▶ _Exercise details_:
Beginning with the line containing "The height and width of the screenshot is (545, 1186)." and ending at the last line of the records, transcribe each line exactly. Do not include pictures.

▶ _Supplied records_:
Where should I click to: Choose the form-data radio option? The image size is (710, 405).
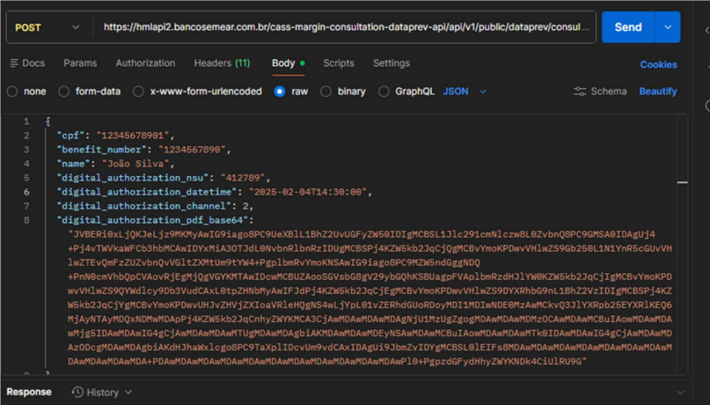pos(64,91)
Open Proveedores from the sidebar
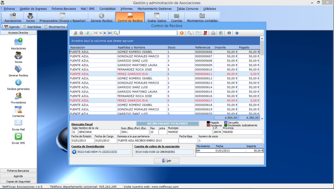 [18, 98]
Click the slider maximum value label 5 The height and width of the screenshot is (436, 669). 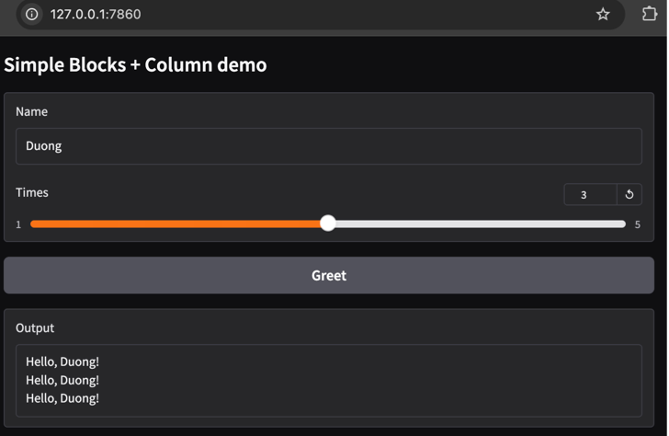pyautogui.click(x=637, y=224)
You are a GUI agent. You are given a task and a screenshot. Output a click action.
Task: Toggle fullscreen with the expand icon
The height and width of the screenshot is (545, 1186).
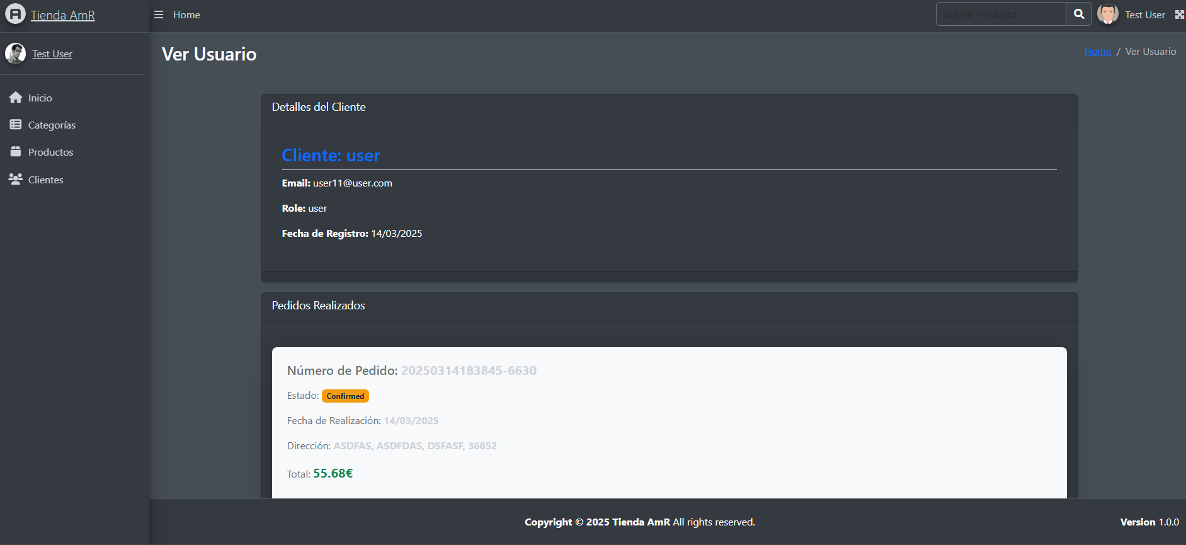click(x=1180, y=14)
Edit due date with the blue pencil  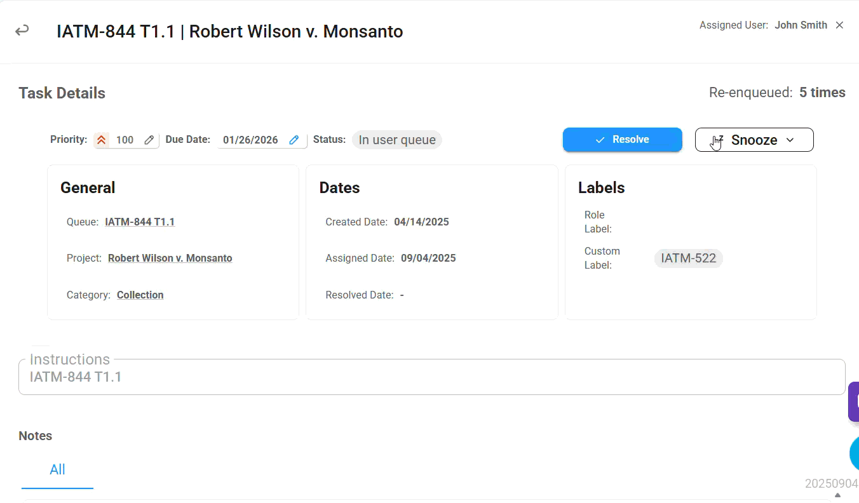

▶ _Problem solution_:
The height and width of the screenshot is (545, 1186).
click(x=1180, y=14)
Edit due date with the blue pencil  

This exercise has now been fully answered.